The rape of Europa

Simone Cantarini
Pesaro 1612 - Verona 1648
The rape of Europa
Etching with drypoint
225x315 mm

Bartsch, 1870, XIX, p. 141, no. 30 II/II; Bertelà-Ferrara 1973, no. 124; M. S. Sopher 1978, p.48, no. 71; Bellini, 1980, pag. 54 no. 6 II/II.

Provenance
Colnaghi, London on the verso, in pencil: C 35193.


Very good impression of the second state with the Reni signature.

A well inked impression, printed during Cantarini’s lifetime, pulled with plate-tone on paper with watermark Flower (?) in single circle, Second state of two with the inscription at the bottom right G Renus. in. et fec. In fine condition.

According to Bellini the etching should be dated 1636, when Cantarini still worked with his master Guido Reni. Sopher suggest that the etching derives not from the painting by Reni in the Denis Mahon’s collection but rather from the painting of the same subject by Titian, wich is now in Boston at the Isabella Steward Gardner Museum. Sopher considering the stylistic character of the etching, pospone the dating to 1630-40, when Cantarini was in Rome.

References
Marcus: Sopher, Seventeenth Century Italian Prints, Stanford, California 1978 ; Paolo Bellini, L’opera incisa di Simone Cantarini, Milan 1980.
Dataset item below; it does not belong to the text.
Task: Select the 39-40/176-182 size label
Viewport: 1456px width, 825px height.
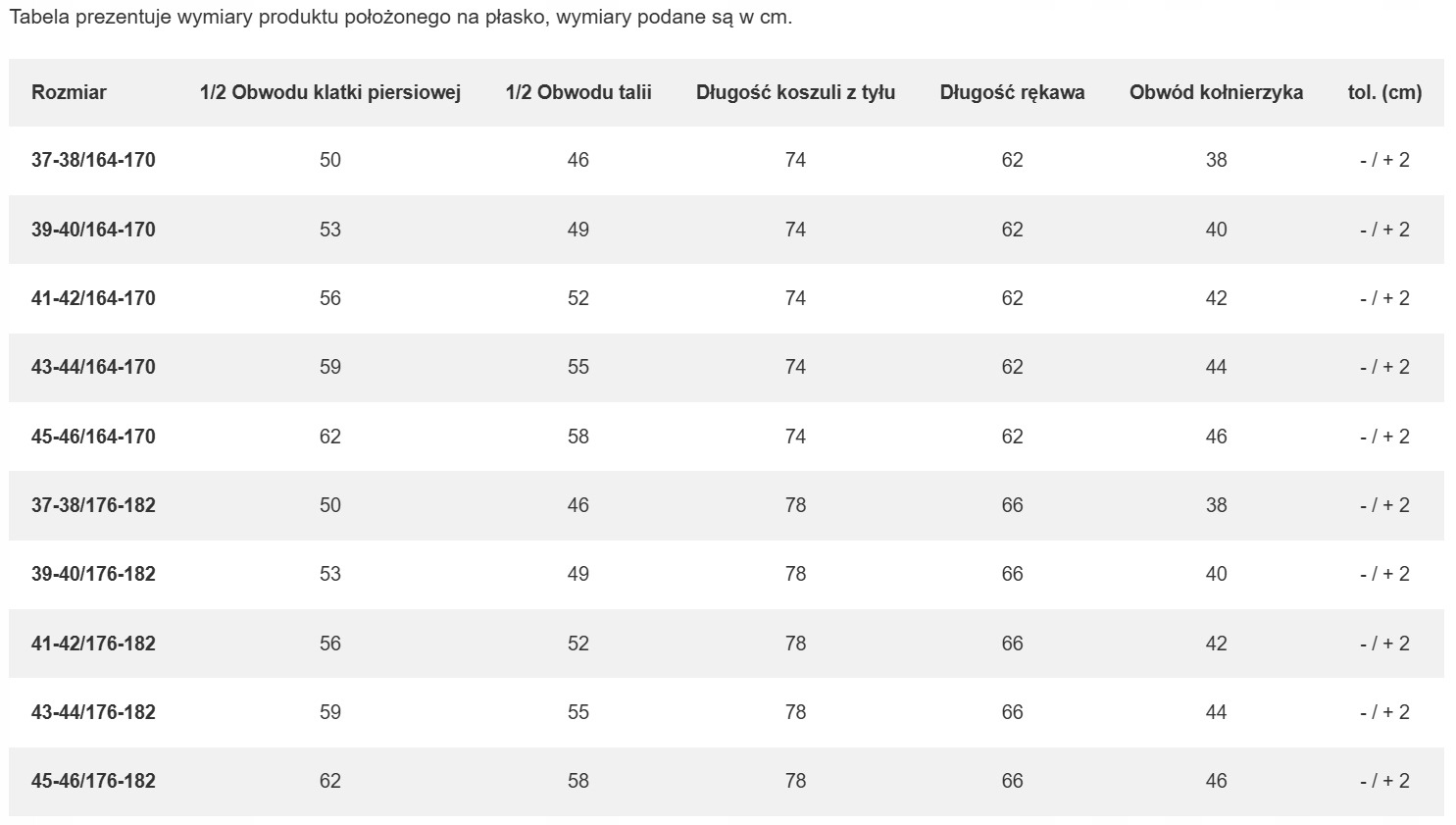Action: click(93, 574)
Simone Cantarini was strongly influenced by Guido Reni in both painting and etching. Cantarini, even as a boy showed a predilection for drawing. At about the age of eleven he was apprenticed to a local artist. Sometime later the young artist went to Venice briefly. In about 1635, Cantarini entered Reni`s studio. It was here that he first began to show great promise as an etcher, working closely with Reni. This led to friction: Cantarini was loath to have his work passed off as the master`s and also rebelled against Reni`s attempt to use him to reproduce Reni`s painting in etching. After a violent break with Reni inabout 1637, Cantarini experienced hard times financially, travelling from Pesaro to Rome to Bologna, for a while earning his living chiefly by selling his etchings. In 1647 he worked, briefly and unhappily, for the Duke of Mantua in that city. He suddenly became ill there and left because of his health, reaching Verona, where he died in 1648.